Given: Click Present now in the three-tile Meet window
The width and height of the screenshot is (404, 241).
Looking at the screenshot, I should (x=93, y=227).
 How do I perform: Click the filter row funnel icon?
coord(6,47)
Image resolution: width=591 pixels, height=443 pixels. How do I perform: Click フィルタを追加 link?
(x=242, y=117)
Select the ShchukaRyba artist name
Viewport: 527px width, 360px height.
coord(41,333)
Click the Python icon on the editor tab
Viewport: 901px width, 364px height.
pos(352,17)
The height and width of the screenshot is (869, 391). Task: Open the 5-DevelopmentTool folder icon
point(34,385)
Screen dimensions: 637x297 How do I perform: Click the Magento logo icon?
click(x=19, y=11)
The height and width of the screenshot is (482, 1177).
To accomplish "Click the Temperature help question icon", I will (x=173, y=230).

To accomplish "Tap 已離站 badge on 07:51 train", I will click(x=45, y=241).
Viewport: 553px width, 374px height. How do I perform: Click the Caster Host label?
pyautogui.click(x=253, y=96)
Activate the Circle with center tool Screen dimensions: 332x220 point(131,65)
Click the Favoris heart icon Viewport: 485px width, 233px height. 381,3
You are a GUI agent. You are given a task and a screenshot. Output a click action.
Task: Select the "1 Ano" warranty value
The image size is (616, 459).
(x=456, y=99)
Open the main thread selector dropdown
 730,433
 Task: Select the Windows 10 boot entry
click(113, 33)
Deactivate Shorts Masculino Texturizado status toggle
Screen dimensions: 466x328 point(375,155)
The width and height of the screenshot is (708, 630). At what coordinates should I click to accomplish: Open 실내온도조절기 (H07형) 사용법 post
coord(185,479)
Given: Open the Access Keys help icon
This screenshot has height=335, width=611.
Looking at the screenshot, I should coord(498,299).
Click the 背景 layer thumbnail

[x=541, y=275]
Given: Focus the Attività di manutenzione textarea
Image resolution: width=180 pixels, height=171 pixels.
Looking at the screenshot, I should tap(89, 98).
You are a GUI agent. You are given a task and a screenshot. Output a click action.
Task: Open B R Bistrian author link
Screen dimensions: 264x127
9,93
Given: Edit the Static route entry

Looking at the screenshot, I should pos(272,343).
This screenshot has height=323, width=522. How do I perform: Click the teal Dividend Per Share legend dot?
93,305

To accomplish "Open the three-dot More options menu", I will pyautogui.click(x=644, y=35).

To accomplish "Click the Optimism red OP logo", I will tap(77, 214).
:::::
WORK INSTRUCTIONS. Give all the entries again exactly; leave none out.

WORKED SOLUTION.
Given: Click Present now in the three-tile Meet window
The width and height of the screenshot is (404, 241).
Looking at the screenshot, I should (x=93, y=227).
 How do I perform: Click the filter row funnel icon?
coord(6,47)
Image resolution: width=591 pixels, height=443 pixels. How do I perform: Click フィルタを追加 link?
(x=242, y=117)
Select the ShchukaRyba artist name
Viewport: 527px width, 360px height.
coord(41,333)
Click the Python icon on the editor tab
Viewport: 901px width, 364px height.
pos(352,17)
The height and width of the screenshot is (869, 391). Task: Open the 5-DevelopmentTool folder icon
point(34,385)
Screen dimensions: 637x297 How do I perform: Click the Magento logo icon?
click(x=19, y=11)
The height and width of the screenshot is (482, 1177).
To accomplish "Click the Temperature help question icon", I will (x=173, y=230).

To accomplish "Tap 已離站 badge on 07:51 train", I will click(x=45, y=241).
Viewport: 553px width, 374px height. How do I perform: Click the Caster Host label?
pyautogui.click(x=253, y=96)
Activate the Circle with center tool Screen dimensions: 332x220 point(131,65)
Click the Favoris heart icon Viewport: 485px width, 233px height. 381,3
You are a GUI agent. You are given a task and a screenshot. Output a click action.
Task: Select the "1 Ano" warranty value
The image size is (616, 459).
(x=456, y=99)
Open the main thread selector dropdown
 730,433
 Task: Select the Windows 10 boot entry
click(113, 33)
Deactivate Shorts Masculino Texturizado status toggle
Screen dimensions: 466x328 point(375,155)
The width and height of the screenshot is (708, 630). At what coordinates should I click to accomplish: Open 실내온도조절기 (H07형) 사용법 post
coord(185,479)
Given: Open the Access Keys help icon
This screenshot has height=335, width=611.
Looking at the screenshot, I should coord(498,299).
Click the 背景 layer thumbnail

[x=541, y=275]
Given: Focus the Attività di manutenzione textarea
Image resolution: width=180 pixels, height=171 pixels.
Looking at the screenshot, I should tap(89, 98).
You are a GUI agent. You are given a task and a screenshot. Output a click action.
Task: Open B R Bistrian author link
Screen dimensions: 264x127
9,93
Given: Edit the Static route entry

Looking at the screenshot, I should pos(272,343).
This screenshot has height=323, width=522. How do I perform: Click the teal Dividend Per Share legend dot?
93,305

To accomplish "Open the three-dot More options menu", I will pyautogui.click(x=644, y=35).

To accomplish "Click the Optimism red OP logo", I will tap(77, 214).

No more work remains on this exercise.